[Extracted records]
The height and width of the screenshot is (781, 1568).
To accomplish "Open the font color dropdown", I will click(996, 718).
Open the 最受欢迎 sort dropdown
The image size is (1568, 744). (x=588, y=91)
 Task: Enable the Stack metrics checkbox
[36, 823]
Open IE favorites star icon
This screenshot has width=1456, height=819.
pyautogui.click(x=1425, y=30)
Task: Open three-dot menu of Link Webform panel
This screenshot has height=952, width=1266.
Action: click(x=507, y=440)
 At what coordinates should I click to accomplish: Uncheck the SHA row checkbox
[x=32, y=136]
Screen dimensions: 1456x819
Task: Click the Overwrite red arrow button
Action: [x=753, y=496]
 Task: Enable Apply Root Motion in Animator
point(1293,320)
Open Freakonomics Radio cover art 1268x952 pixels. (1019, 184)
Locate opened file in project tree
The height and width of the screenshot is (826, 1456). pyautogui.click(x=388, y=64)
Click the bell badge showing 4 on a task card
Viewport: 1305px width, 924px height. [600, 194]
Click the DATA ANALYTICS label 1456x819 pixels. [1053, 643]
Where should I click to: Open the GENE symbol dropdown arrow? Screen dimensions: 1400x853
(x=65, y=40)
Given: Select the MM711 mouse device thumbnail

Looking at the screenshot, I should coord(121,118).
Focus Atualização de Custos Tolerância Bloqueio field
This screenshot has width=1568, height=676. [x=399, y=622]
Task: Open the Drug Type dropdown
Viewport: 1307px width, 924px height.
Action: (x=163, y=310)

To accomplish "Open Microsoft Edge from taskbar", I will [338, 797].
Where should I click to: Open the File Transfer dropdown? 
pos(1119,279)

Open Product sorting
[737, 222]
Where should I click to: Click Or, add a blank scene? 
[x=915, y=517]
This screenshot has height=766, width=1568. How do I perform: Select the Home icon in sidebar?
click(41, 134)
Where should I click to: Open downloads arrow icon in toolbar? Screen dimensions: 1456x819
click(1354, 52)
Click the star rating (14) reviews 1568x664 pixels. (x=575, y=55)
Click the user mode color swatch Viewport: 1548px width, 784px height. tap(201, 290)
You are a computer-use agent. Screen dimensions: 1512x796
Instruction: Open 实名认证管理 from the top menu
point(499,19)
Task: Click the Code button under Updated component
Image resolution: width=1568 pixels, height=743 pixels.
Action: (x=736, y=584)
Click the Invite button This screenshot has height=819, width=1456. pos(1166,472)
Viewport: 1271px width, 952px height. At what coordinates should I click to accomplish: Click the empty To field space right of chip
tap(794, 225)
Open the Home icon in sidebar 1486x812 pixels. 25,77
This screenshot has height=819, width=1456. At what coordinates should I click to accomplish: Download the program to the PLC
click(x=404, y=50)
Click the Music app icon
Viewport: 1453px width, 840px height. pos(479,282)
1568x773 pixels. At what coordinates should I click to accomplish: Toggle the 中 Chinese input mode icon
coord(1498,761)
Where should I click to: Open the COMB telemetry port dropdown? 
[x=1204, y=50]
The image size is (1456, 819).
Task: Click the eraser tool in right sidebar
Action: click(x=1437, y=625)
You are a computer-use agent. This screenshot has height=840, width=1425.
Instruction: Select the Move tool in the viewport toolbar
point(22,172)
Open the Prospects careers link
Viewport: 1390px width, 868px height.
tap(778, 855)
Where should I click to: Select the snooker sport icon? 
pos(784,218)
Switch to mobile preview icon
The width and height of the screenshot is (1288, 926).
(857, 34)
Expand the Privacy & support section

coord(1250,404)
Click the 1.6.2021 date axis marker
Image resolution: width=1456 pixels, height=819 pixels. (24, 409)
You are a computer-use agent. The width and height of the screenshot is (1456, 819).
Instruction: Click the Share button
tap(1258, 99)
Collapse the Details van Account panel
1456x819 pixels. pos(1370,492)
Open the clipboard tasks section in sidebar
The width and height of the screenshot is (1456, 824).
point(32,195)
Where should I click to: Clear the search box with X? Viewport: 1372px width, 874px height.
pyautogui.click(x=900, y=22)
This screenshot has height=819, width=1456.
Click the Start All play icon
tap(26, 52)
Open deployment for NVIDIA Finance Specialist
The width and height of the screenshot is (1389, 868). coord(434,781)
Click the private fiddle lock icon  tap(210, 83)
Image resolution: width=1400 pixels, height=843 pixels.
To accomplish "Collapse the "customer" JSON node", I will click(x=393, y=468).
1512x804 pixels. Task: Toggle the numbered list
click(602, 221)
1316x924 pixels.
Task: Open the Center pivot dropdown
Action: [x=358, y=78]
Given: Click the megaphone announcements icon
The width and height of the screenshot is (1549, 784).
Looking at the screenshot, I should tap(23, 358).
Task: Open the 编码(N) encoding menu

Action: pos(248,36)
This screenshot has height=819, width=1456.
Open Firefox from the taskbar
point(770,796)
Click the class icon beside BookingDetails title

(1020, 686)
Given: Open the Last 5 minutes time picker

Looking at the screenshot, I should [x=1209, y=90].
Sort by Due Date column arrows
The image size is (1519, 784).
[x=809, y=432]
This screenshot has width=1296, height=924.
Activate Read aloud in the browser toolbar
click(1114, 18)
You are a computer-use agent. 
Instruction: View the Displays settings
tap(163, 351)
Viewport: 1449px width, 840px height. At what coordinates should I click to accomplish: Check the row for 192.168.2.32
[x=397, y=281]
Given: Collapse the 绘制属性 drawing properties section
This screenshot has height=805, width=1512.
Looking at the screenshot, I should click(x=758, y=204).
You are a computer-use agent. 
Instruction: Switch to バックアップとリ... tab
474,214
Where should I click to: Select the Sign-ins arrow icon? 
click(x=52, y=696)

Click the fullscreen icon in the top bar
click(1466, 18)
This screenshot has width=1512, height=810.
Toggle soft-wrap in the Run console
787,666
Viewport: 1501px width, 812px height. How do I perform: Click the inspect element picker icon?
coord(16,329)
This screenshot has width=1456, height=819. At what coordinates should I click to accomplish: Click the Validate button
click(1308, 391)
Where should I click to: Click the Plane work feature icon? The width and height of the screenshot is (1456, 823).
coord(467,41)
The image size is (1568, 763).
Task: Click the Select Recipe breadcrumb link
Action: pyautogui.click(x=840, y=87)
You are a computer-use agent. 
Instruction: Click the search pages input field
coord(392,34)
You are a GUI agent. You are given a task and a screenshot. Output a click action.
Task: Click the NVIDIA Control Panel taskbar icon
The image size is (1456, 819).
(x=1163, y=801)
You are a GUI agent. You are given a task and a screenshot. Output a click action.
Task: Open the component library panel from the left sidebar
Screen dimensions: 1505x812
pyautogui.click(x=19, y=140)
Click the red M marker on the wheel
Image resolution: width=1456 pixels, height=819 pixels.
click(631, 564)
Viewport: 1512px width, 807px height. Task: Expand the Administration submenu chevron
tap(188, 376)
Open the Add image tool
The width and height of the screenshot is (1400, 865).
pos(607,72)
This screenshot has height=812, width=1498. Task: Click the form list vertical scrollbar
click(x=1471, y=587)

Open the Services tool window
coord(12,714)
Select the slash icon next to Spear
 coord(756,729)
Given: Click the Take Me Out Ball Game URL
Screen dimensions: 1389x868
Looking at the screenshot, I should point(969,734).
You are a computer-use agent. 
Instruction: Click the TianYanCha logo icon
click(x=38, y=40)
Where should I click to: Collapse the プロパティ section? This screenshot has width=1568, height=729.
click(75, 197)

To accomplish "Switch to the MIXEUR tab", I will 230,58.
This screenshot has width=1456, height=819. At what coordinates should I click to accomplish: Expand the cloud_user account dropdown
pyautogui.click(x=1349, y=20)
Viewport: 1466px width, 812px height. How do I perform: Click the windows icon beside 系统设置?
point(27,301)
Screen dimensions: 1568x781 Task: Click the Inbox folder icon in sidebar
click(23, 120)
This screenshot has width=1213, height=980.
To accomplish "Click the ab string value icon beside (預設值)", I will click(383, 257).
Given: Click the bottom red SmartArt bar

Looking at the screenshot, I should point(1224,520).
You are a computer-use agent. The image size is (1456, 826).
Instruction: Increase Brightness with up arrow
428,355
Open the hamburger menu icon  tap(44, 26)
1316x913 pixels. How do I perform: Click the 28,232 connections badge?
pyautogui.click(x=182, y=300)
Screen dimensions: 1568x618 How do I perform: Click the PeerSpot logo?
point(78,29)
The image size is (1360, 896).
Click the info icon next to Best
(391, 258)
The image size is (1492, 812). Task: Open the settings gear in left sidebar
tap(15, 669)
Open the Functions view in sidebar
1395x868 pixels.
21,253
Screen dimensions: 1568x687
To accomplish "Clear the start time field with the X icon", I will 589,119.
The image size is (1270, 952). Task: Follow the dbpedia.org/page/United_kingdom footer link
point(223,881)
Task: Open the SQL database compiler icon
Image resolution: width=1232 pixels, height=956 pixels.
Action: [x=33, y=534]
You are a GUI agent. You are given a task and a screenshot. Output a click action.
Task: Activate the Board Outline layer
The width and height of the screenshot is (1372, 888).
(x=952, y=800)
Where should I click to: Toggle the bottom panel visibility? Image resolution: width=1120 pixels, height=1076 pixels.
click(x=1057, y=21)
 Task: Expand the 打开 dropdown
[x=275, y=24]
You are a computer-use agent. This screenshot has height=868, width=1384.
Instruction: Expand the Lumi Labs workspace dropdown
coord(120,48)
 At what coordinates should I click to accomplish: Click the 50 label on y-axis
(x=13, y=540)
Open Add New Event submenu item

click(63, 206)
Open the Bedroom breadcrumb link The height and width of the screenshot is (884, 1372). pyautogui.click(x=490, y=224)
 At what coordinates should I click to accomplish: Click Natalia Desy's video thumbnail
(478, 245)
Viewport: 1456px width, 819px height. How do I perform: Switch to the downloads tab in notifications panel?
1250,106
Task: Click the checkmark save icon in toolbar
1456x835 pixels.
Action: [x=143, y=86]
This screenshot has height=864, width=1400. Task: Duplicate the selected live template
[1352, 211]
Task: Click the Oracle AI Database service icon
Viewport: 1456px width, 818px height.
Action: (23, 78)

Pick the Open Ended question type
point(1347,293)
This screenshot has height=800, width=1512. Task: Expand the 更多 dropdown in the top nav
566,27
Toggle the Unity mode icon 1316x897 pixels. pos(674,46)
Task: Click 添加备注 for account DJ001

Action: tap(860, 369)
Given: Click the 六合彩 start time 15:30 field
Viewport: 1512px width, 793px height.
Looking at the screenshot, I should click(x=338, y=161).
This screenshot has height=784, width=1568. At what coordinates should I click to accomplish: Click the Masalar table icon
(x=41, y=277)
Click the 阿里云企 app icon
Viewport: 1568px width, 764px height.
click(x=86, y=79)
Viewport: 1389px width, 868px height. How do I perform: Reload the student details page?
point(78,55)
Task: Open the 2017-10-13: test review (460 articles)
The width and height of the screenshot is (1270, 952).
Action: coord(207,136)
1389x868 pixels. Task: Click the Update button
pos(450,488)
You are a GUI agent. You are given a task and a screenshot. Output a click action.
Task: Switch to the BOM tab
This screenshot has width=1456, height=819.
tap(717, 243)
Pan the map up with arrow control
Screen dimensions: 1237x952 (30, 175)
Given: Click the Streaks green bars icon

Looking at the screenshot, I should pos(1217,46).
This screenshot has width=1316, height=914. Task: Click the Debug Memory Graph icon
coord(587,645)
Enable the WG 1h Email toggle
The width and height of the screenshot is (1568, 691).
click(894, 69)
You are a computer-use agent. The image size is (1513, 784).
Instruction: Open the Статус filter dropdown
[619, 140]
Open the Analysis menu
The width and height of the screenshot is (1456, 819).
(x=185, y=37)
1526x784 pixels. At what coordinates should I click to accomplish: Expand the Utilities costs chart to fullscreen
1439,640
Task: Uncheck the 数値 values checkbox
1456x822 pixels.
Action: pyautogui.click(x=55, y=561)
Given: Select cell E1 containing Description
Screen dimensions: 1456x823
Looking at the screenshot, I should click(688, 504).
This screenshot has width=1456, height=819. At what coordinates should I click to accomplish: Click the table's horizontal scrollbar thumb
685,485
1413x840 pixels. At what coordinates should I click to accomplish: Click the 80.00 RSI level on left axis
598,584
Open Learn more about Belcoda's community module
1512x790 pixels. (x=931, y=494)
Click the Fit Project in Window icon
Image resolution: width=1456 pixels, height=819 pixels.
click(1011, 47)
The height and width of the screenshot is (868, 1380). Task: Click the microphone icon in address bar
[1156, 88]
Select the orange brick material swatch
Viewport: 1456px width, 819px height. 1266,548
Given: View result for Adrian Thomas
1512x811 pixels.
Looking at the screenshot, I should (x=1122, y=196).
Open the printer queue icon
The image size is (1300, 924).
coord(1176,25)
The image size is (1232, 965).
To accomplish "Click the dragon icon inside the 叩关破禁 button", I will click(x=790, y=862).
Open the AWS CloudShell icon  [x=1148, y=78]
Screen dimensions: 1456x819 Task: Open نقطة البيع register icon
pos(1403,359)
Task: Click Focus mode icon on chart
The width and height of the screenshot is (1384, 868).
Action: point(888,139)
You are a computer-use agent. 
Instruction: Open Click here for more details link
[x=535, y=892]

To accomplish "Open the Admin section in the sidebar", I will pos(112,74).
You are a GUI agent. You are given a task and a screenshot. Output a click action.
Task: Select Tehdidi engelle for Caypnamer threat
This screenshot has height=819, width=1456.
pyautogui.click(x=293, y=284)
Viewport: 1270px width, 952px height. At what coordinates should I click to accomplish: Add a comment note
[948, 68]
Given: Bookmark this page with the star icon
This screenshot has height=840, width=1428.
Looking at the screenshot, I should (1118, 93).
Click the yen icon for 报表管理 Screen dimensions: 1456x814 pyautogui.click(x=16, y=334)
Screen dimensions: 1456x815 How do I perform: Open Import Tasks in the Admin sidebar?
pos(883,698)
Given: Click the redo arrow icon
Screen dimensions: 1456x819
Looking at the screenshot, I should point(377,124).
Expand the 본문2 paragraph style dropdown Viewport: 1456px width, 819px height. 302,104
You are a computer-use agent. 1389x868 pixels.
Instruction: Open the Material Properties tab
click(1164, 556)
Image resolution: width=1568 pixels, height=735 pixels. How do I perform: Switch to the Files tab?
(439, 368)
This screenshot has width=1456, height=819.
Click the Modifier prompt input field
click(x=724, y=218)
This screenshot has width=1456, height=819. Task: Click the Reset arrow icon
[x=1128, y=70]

**WORK REQUIRED:**
From the first line of the records above to the line that contains "Open Freakonomics Radio", quote each line exactly.

**RESULT OF THE TASK:**
The height and width of the screenshot is (781, 1568).
To accomplish "Open the font color dropdown", I will click(996, 718).
Open the 最受欢迎 sort dropdown
The image size is (1568, 744). (x=588, y=91)
 Task: Enable the Stack metrics checkbox
[36, 823]
Open IE favorites star icon
This screenshot has width=1456, height=819.
pyautogui.click(x=1425, y=30)
Task: Open three-dot menu of Link Webform panel
This screenshot has height=952, width=1266.
Action: click(x=507, y=440)
 At what coordinates should I click to accomplish: Uncheck the SHA row checkbox
[x=32, y=136]
Screen dimensions: 1456x819
Task: Click the Overwrite red arrow button
Action: [x=753, y=496]
 Task: Enable Apply Root Motion in Animator
point(1293,320)
Open Freakonomics Radio cover art 1268x952 pixels. (1019, 184)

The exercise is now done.